For a short time this afternoon, visitors to the Telegraph’s dedicated online Budget coverage were treated to a stream of expletives and plenty of less offensive general silliness of the “widdle and poo” variety.
No its publishing system hadn’t been hacked, it was all part of an initiative to enable users of the micro-blogging platform twitter to post their own thoughts on this year’s Budget using the online tool Twitterfall.
By posting short messages known as tweets with the tags #Budget09 or including words such as Alistair Darling, messages appeared uncensored in the right hand side of this page.
Journalists at the newspaper watched as streams of inappropriate messages poured into the site before the decision was taken to pull the plug on the experiment.
One of the main protagonists was the Manchester blogger known as JoeThe Dough. He captured his first naughty tweet for posterity here on his Flickr account.
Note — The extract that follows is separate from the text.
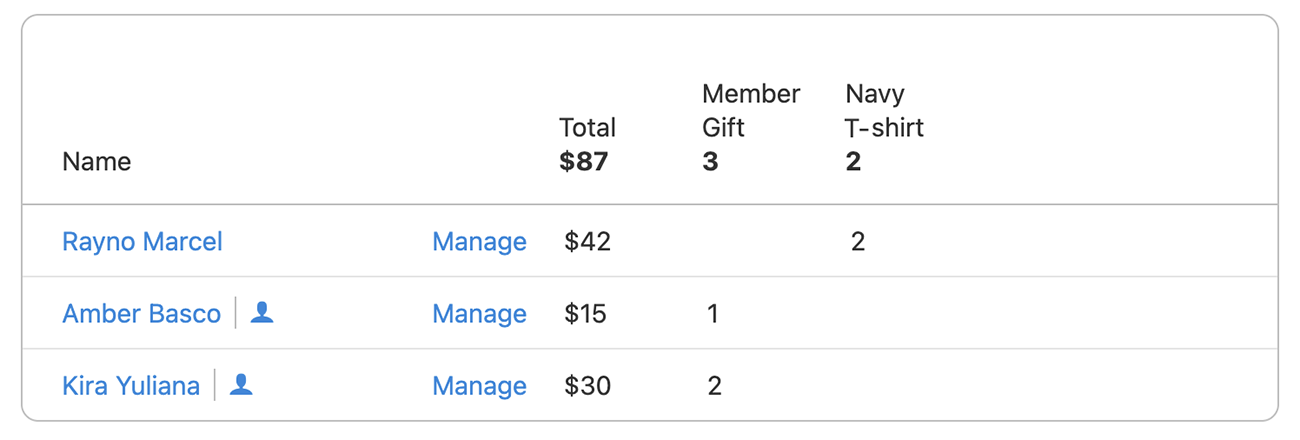Image resolution: width=1300 pixels, height=440 pixels.
Task: Click Kira Yuliana's Member Gift quantity 2
Action: point(714,386)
He’s since been rather apologetic about it saying: ” hmmm. Sorry Daily Telegraph. I think if you’d ridden that our for another hour, it would actually have been useful.”
And maybe it would – those who complain that newspapers are aloof and non-inclusive should welcome an opportunity to participate in such a nationally important debate as the Budget.
A Telegraph insider tells me the paper may re-instate the service later as previous use of Twitterfall during the G20 debate resulted in no such problems.